A Toulouse, Haute-Garonne, la parcelle fouillée se situe dans l'emprise de l'agglomération protohistorique supposée de Saint-Roch, à peu de distance de la caserne Niel.

Dernière modification
18 novembre 2016

Un diagnostic archéologique a été réalisé par Philippe Gardes (Inrap) en 2006, suivi d'un décapage et d'une fouille en 2007. La fouille a permis de mettre en évidence une occupation attribuée à la période comprise entre le milieu du IIe et la première moitié du Ier siècle av. notre ère.

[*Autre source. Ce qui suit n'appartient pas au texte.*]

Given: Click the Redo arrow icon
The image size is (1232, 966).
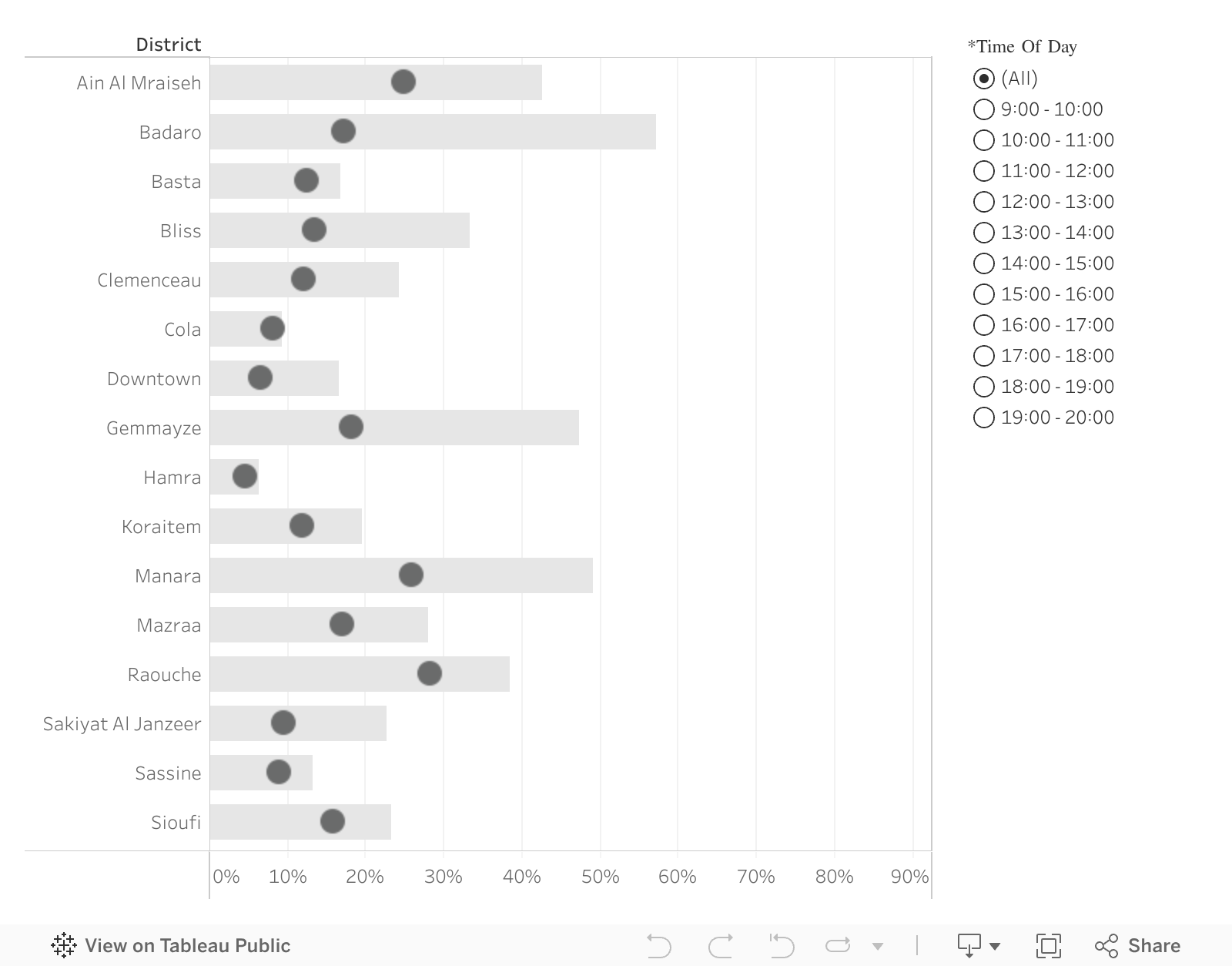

L'organisation de cette occupation s'articule autour de fossés orientés nord-ouest/sud-est, délimitant deux parcelles aux activités différentes. Dans  celle située au sud-ouest, une portion de chemin empierré bordé par un petit fossé ainsi que des aménagement de tessons d'amphores imbriqués les uns dans les autres, correspondant à des radiers de sols, indiquent vraisemblablement la présence de bâtiments dont la nature et la fonction restent indéterminées. Dans l'autre parcelle, au nord-est, plusieurs fosses et puits  semblent indiquer une activité liée à l'extraction de sables, puis de dépotoir domestique.


Ces données, encore en cours d'étude, permettent de confirmer l'extension du site protohistorique de Saint-Roch vers le sud, bien au delà de la caserne Niel.